─── INPUT MATERIAL
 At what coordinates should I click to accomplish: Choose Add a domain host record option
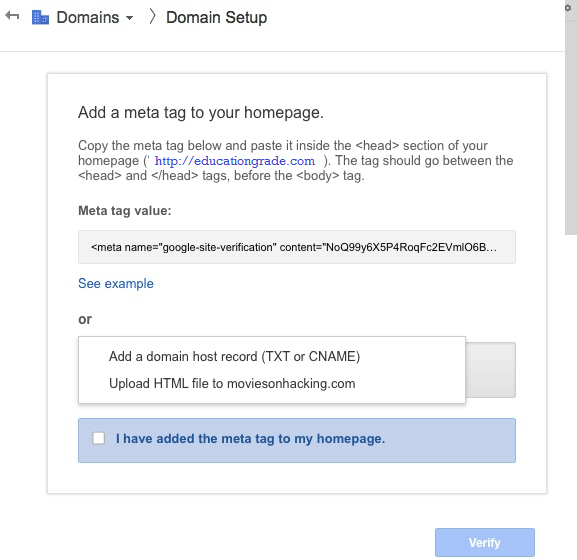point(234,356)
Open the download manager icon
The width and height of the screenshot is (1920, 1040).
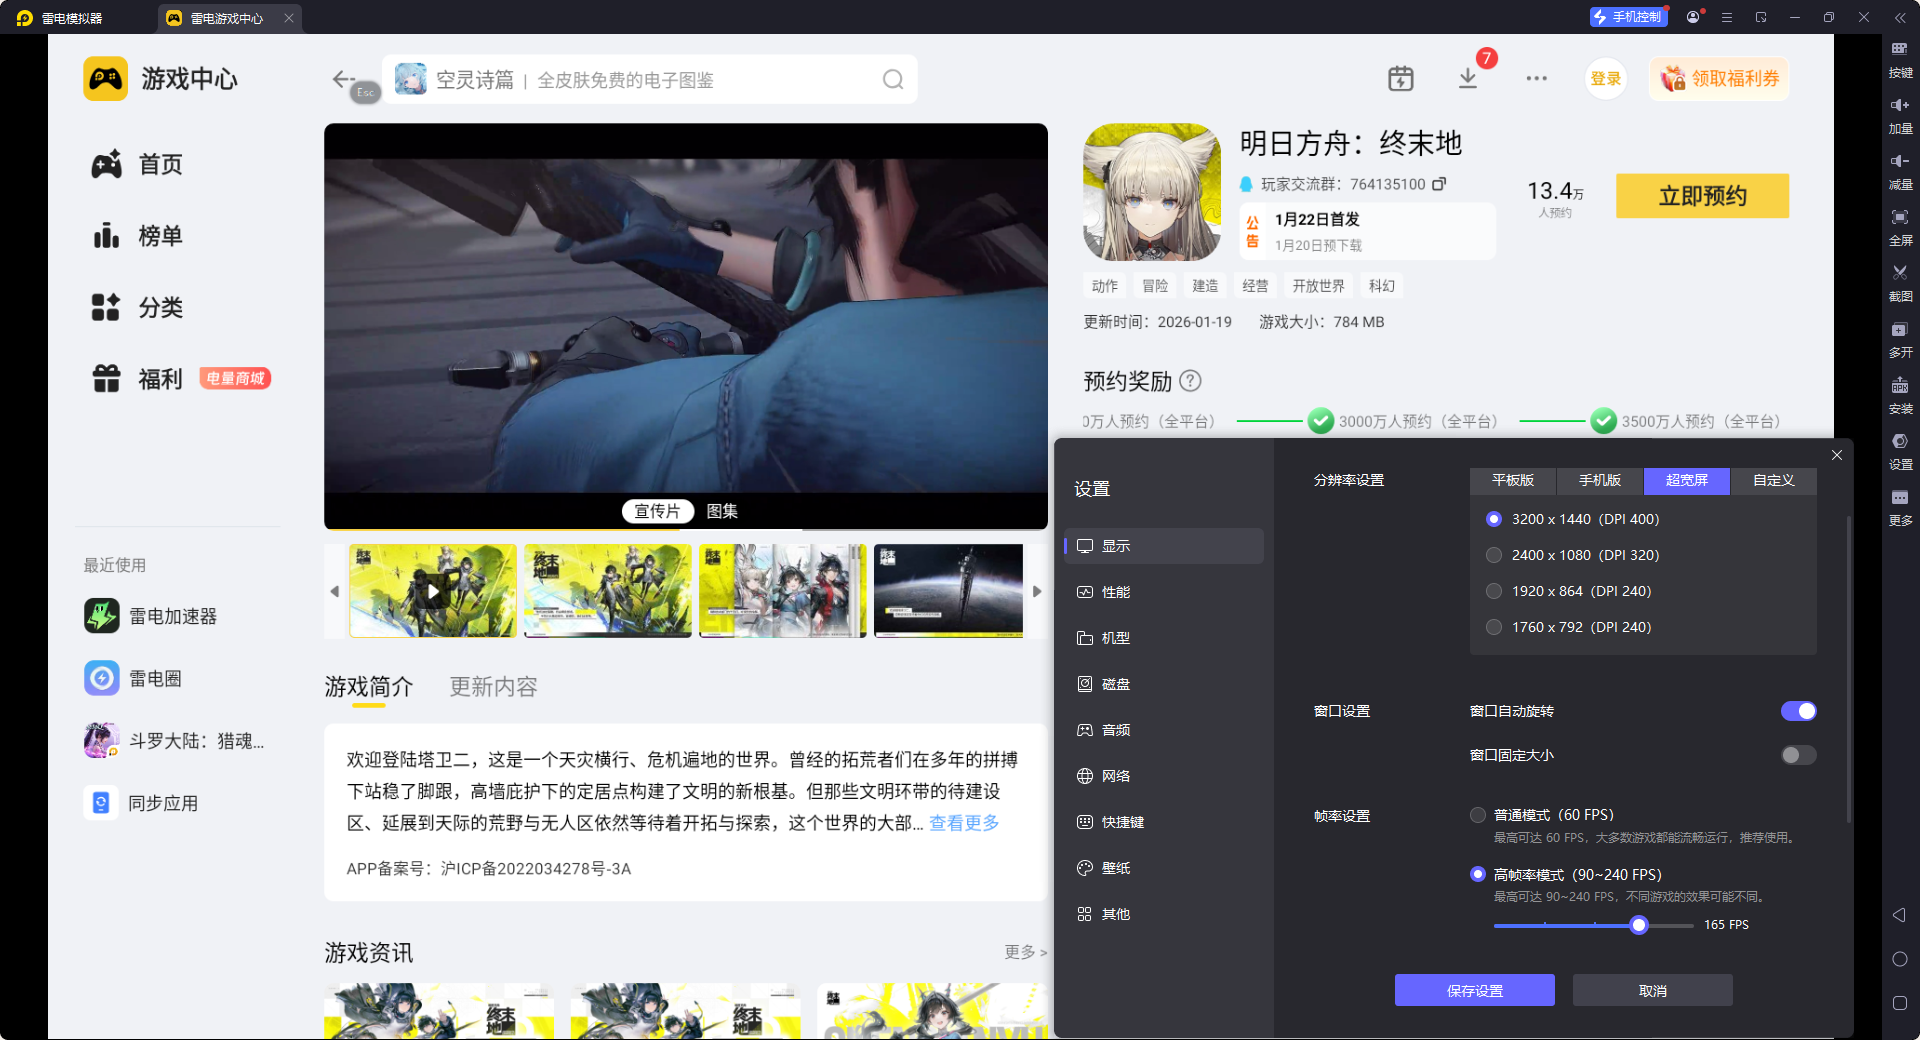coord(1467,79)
──────
WHAT THE TASK REQUIRES:
Print only the lines from the line that contains "The width and" to the final line of the data, inclusive. Pictures stay out.

TASK ANSWER:
The width and height of the screenshot is (1920, 1040).
coord(1467,79)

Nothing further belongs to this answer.